PROBLEMS TO WORK ON –
1. Change "propositions" to "ideas" while reproducing the revolutionary humanism essay, starting at the words "From time immemorial" and ending after "both these propositions.".
2. Please condense the paragraph of the revolutionary humanism essay that opens "From time immemorial" into a shorter version that keeps its main facts.
3. Answer these questions from the revolutionary humanism essay:
(a) Which book is the article based on?
(b) Who made the illustration?
(c) Besides building a better world, what did many people come to believe might be possible?

SELECTION –
** Begin **
The Promise of Revolutionary Humanism

Professor David Harvey counts himself as one of the human beings who believe that they can construct a better world for themselves than that which they had inherited. In this article based on his book Seventeen Contradictions and the End of Capitalism, he makes some suggestions for how that might be achieved…

Illustration by Ivar Martinsson

Illustration by Ivar Martinsson

The Promise of Revolutionary Humanism by David Harvey

From time immemorial there have been human beings who have believed that they could construct, individually or collectively, a better world for themselves than that which they had inherited. Quite a lot of them also came to believe that in the course of so doing it might be possible to remake themselves as different if not better people. I count myself among those who believe in both these propositions.
** End **
DATASET EXTRACT –
** Begin **
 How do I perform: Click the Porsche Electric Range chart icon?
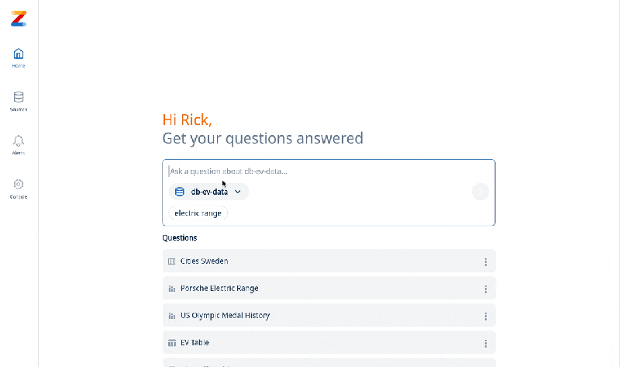(x=172, y=289)
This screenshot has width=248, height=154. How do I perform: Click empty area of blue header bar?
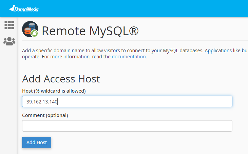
** End **
THE SOLUTIONS –
1.
From time immemorial there have been human beings who have believed that they could construct, individually or collectively, a better world for themselves than that which they had inherited. Quite a lot of them also came to believe that in the course of so doing it might be possible to remake themselves as different if not better people. I count myself among those who believe in both these ideas.

2. People have long believed they could build a better world than the one they inherited, individually or collectively. Many also believed that doing so might let them remake themselves as different, perhaps better, people. The writer holds both beliefs.

3.
(a) Seventeen Contradictions and the End of Capitalism
(b) Ivar Martinsson
(c) That they might remake themselves as different if not better people